Il transforme son bordj majestueux en forteresse, y accueille avec largesse
les grands colons que le pays en révolte rejette, se divertit avec sa
jeune servante, dernière d'une longue lignée de maîtresses,
saoule tout ce beau monde d'alcool et de souvenirs. Mais ce n'est plus qu'un
vieux fou incapable de s'avouer vaincu, aveuglé par ses certitudes mégalomanes,
qui s'accroche encore à d'improbables stratégies dans l'espoir
d'inverser le cours des choses. Le roi désormais sans royaume n'est plus
qu'un pitoyable pantin, un moribond grotesque. Dans un dernier sursaut d'énergie
et de délire, il entraîne enfin les derniers complices ou légionnaires
qui lui restent dans une fuite vers un ailleurs incertain, travesti par le seul
pouvoir de son imagination et de son orgueil en quête d'un nouvel Éden.

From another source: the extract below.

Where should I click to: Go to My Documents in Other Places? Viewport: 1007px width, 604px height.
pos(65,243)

À travers l'histoire de ce personnage fictif, caricatural et fortement
symbolique, ce n'est pas la vie d'un colon que Mathieu Belezi met ici en scène
mais la colonisation elle-même. Tout d'abord parce que les événements nous sont narrés
en toute subjectivité, selon le point de vue de ceux qui les ont vécus
avec leur rêve démentiel de modeler ce pays à leur image
pour l'exploiter à leur profit. C'est dans les méandres de leurs
délires que, sans ménagement, l'auteur nous immerge. Jusqu'au
dégoût. Il fouille les entrailles d'une mémoire obscène
que certains préféreraient oublier, avec violence et provocation
mais sans commentaires, ni morale. Ensuite parce que l'auteur a choisi la forme singulière d'un roman épique.
Les batailles y sont narrées avec force descriptions effrayantes comme
dans les chansons de geste moyenâgeuses ou dans les toiles où Jérôme
Bosch a peint l'enfer : on s'y pourfend de part en part, les têtes sont
coupées, les cervelles giclent, des membres détachés du
corps gisent sur le sol... Des images monstrueuses, hallucinées, violentes.

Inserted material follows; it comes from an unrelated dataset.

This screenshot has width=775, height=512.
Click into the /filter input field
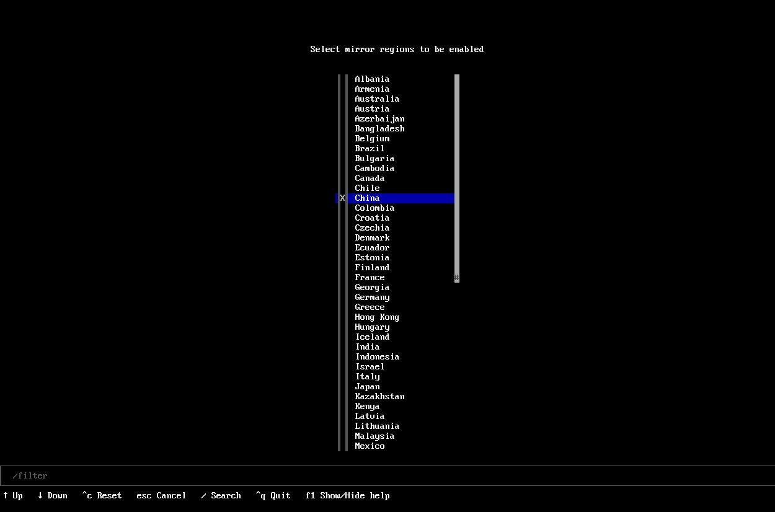387,476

Ici le rouge vif du sang répandu, là les effluves nauséabonds
laissés par les corps en putréfaction sous la chaleur, rien ne
nous est épargné pour rendre tangible l'horreur des massacres.
Banquets pantagruéliques et orgies organisés par Albert Vandel
nous écurent tout autant par leurs débordements de nourriture,
la densité de leurs goûts et leurs odeurs, leurs dérèglements
et leurs excès. Jusqu'à la saturation. Si tous les sens sont ici sollicités, c'est avec brutalité. Les
mots employés par Mathieu Belezi pour parler du corps et du plaisir n'ont
rien de sensuels, séduisants ou gourmands, mais sont crus, grossiers,
dérangeants comme la scène et les protagonistes qu'il décrit.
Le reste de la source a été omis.